Segment Start: Extracted information
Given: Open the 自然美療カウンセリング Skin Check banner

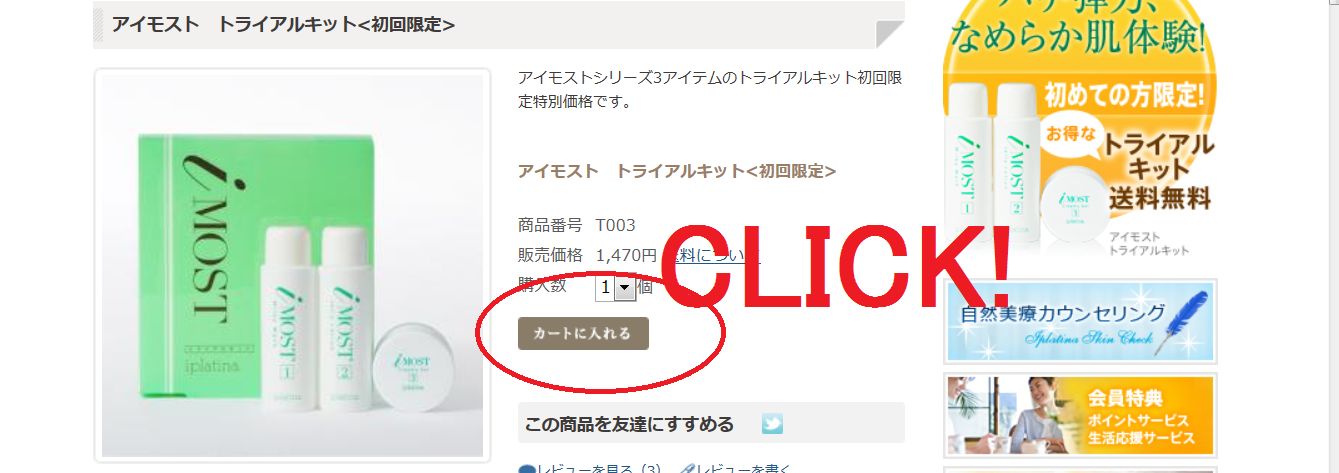Looking at the screenshot, I should (1081, 321).
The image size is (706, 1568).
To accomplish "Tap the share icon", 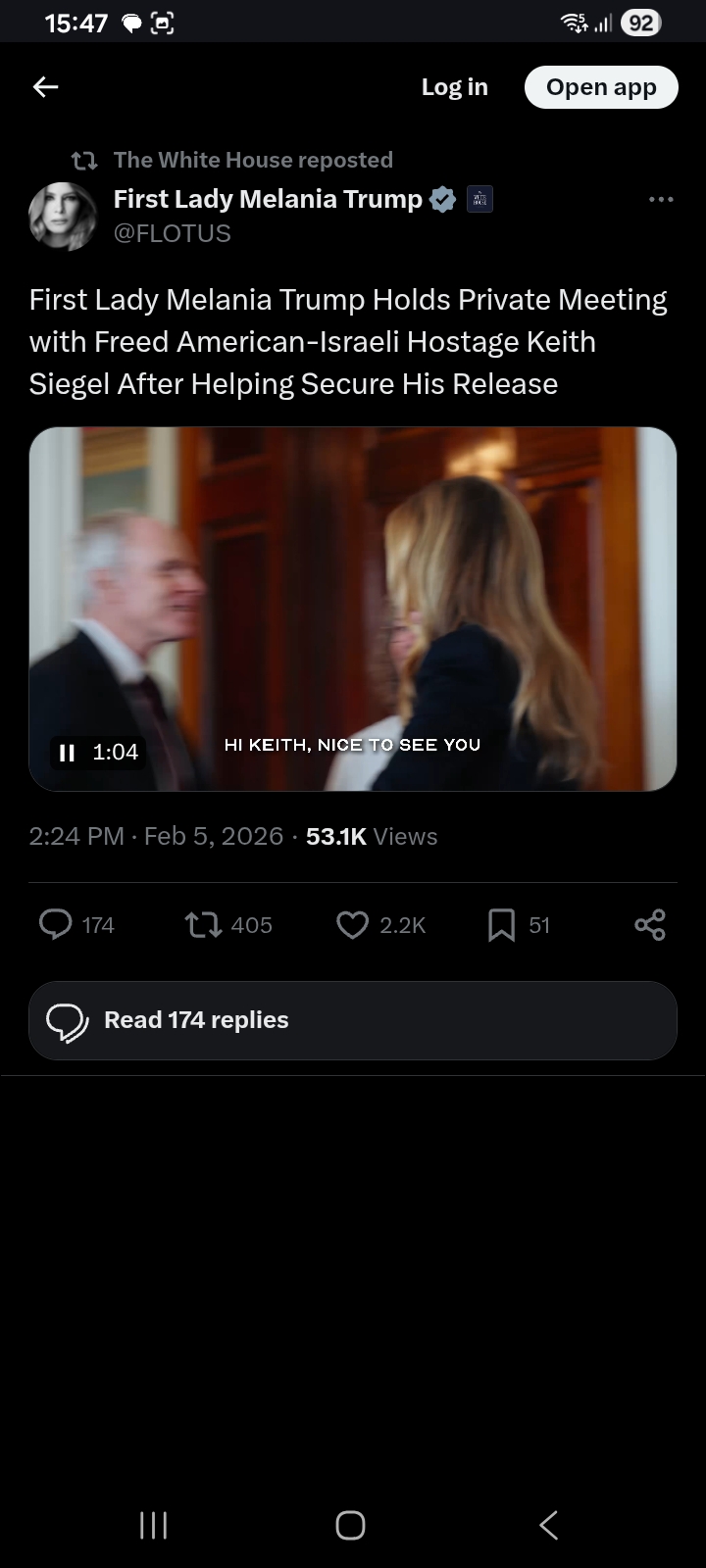I will pyautogui.click(x=650, y=924).
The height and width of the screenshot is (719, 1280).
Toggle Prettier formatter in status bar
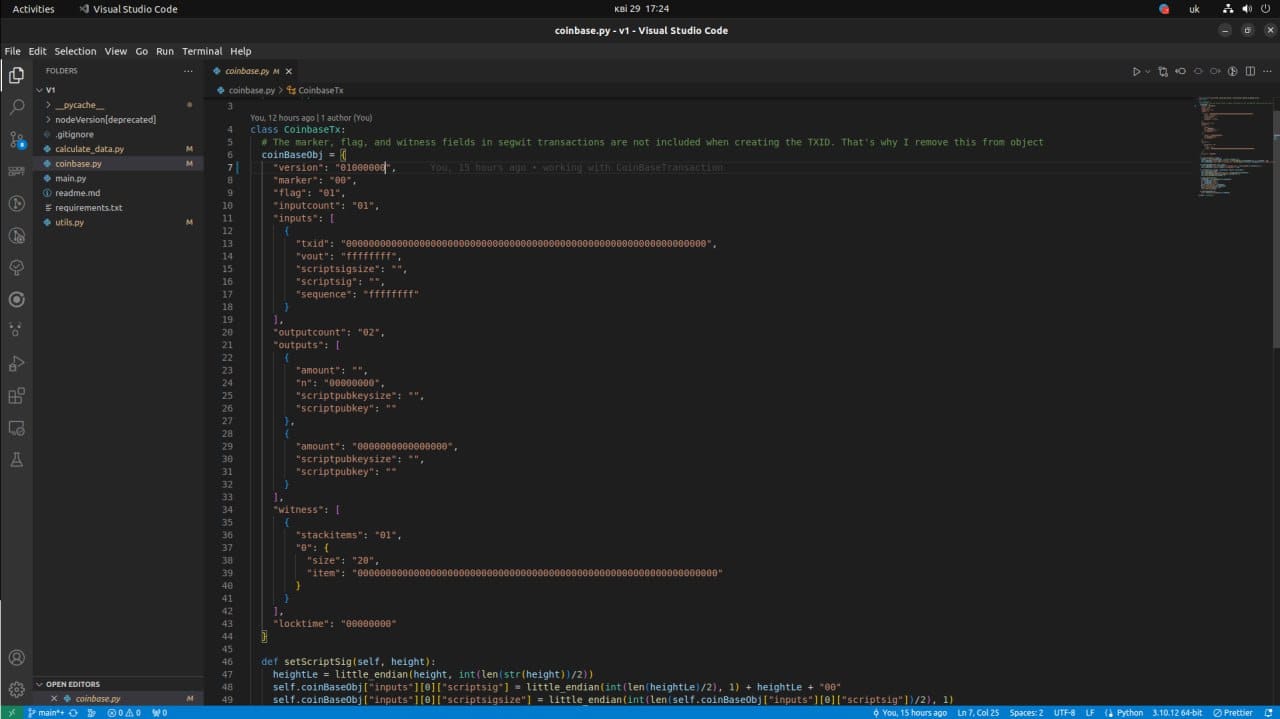coord(1234,713)
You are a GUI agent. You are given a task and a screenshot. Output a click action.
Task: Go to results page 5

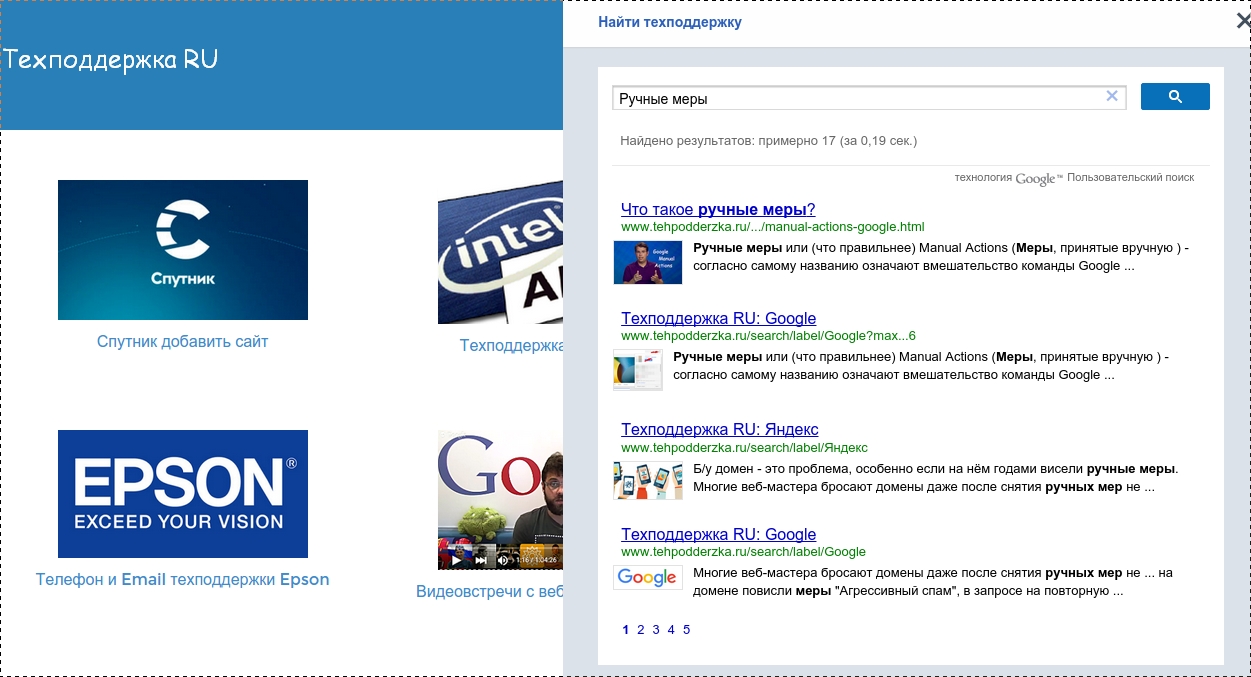687,630
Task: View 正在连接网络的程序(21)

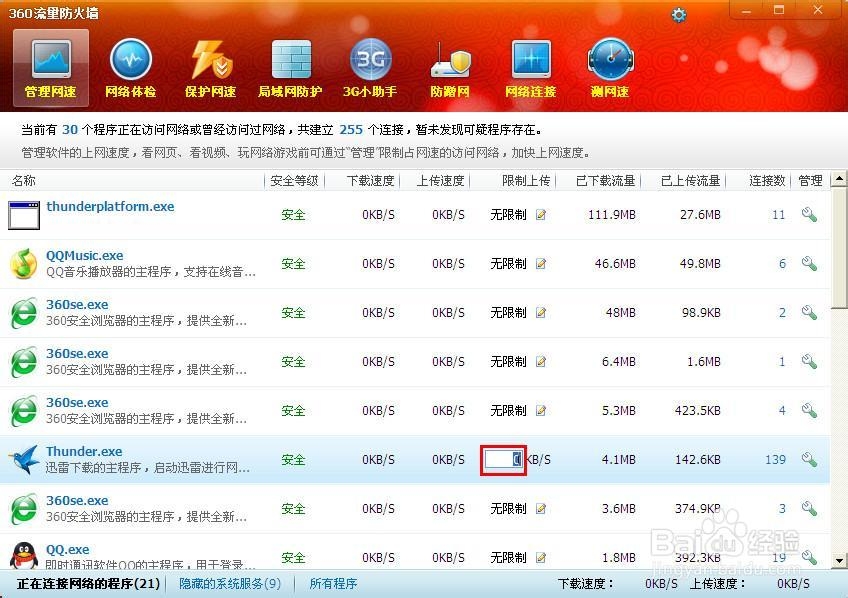Action: [85, 583]
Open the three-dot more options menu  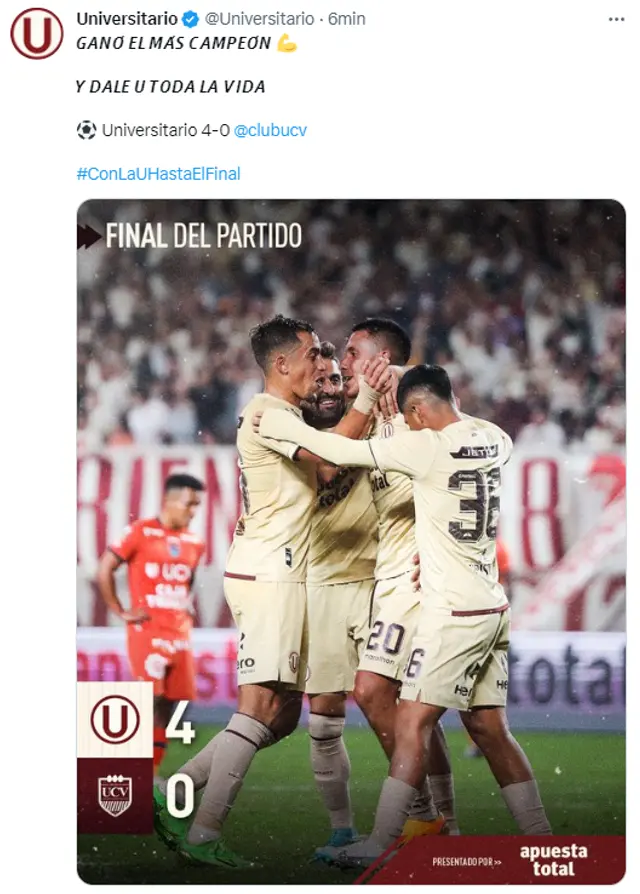coord(616,19)
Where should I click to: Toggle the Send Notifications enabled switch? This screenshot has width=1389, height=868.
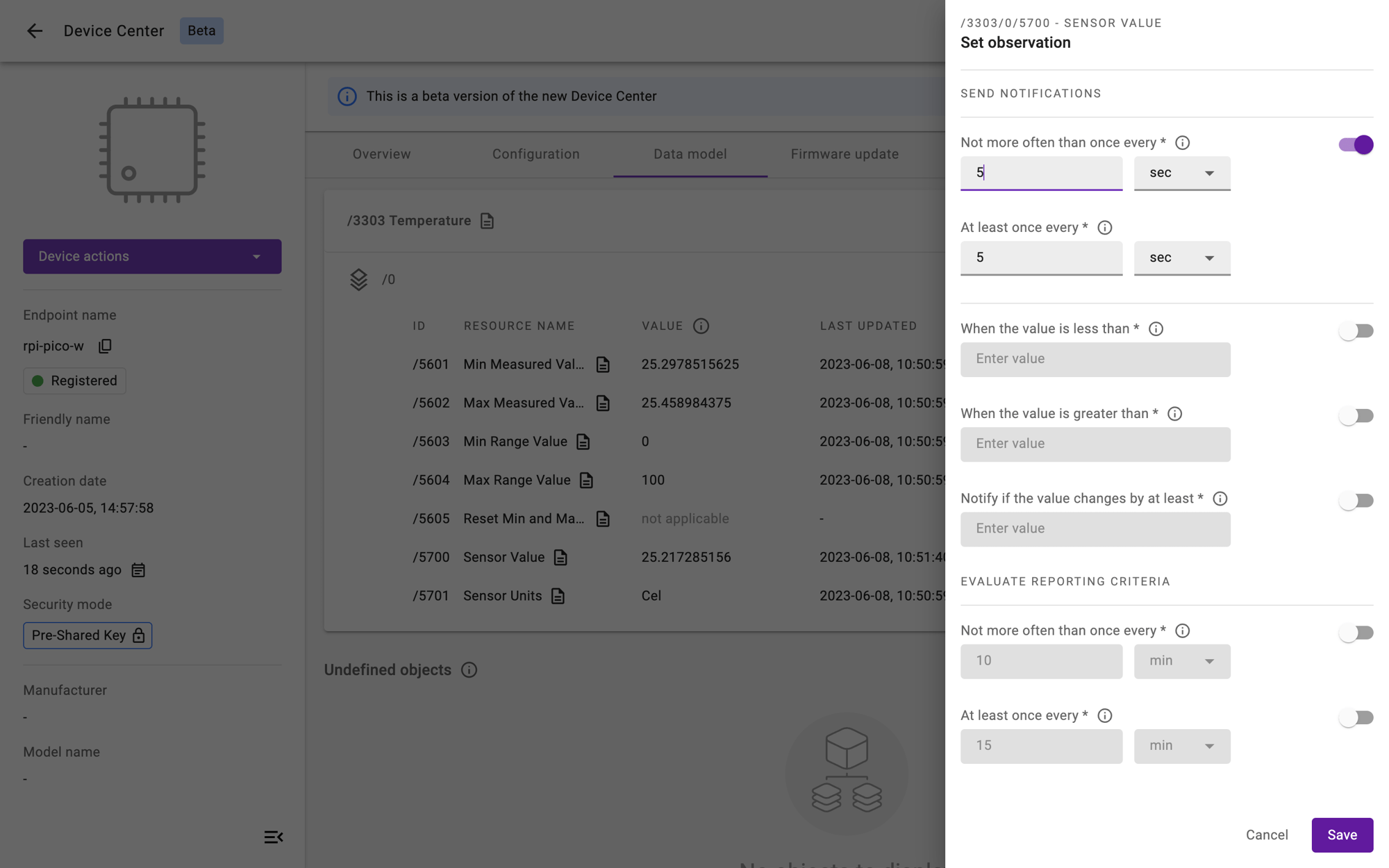tap(1356, 144)
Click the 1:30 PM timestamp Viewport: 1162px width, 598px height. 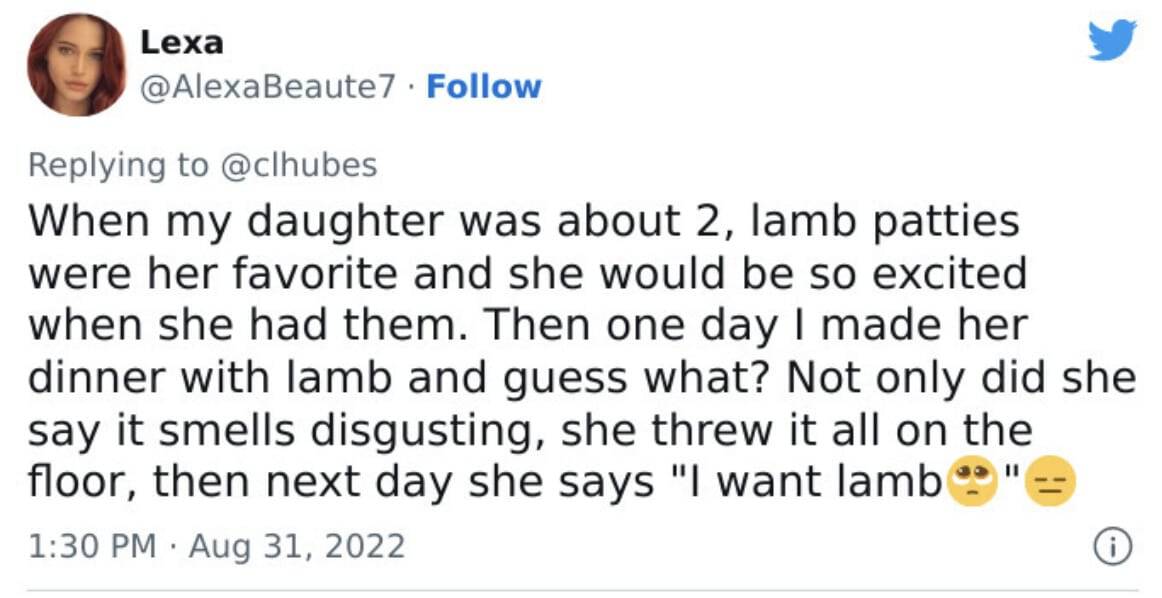coord(93,547)
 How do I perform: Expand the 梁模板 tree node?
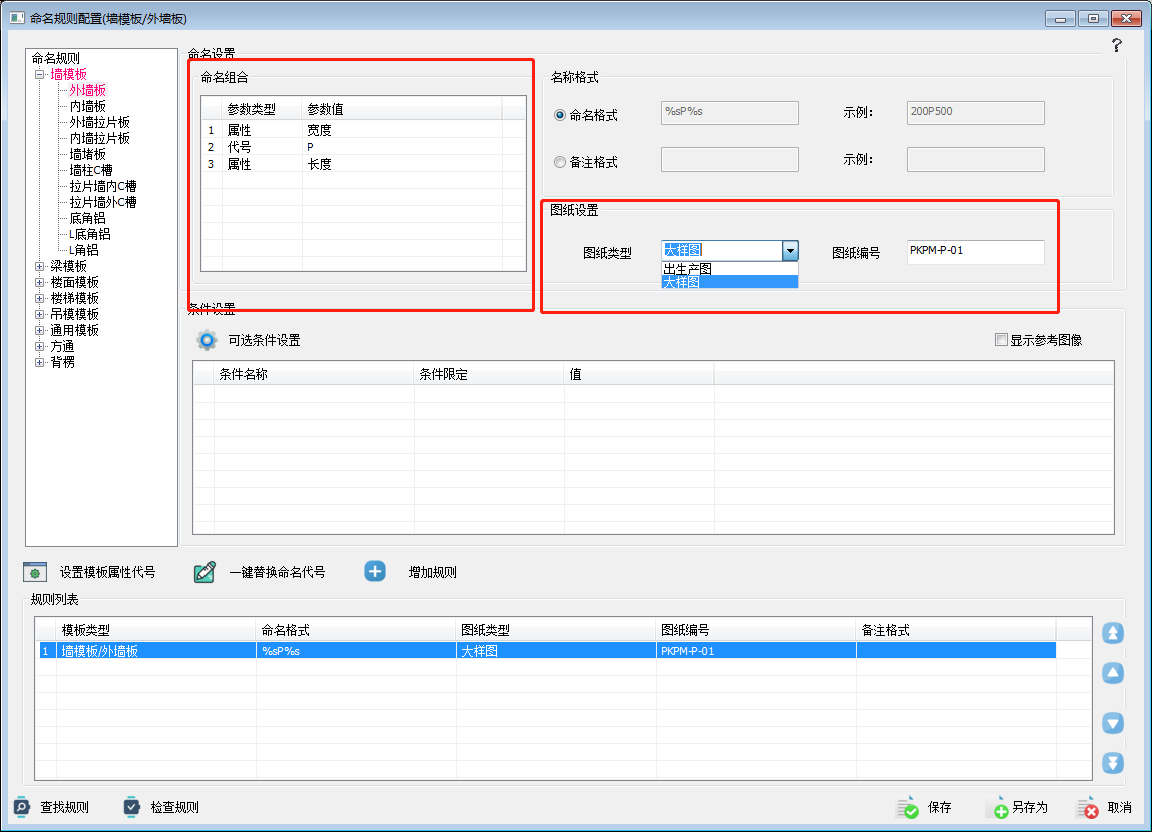click(x=40, y=266)

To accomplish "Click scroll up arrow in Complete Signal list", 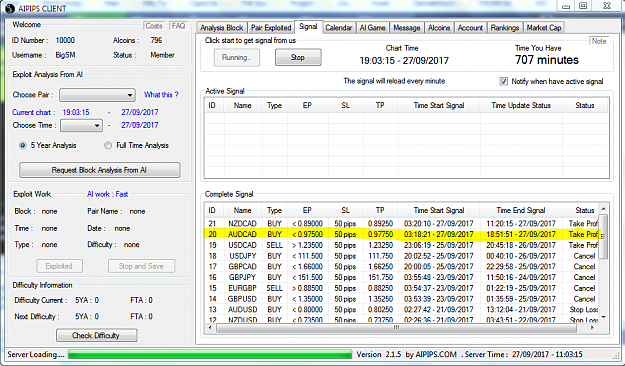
Segment End: Extracted information
- _Task instructions_:
Pictures stay out of this copy. Retype exactly the lines from the one with "How do I perform: Expand the 梁模板 tree node?" through the last line of the data, both ends included, and nothing more.

- _Solution to the exercise_:
 How do I perform: Expand the 梁模板 tree node?
click(x=40, y=266)

To accomplish "Click scroll up arrow in Complete Signal list", 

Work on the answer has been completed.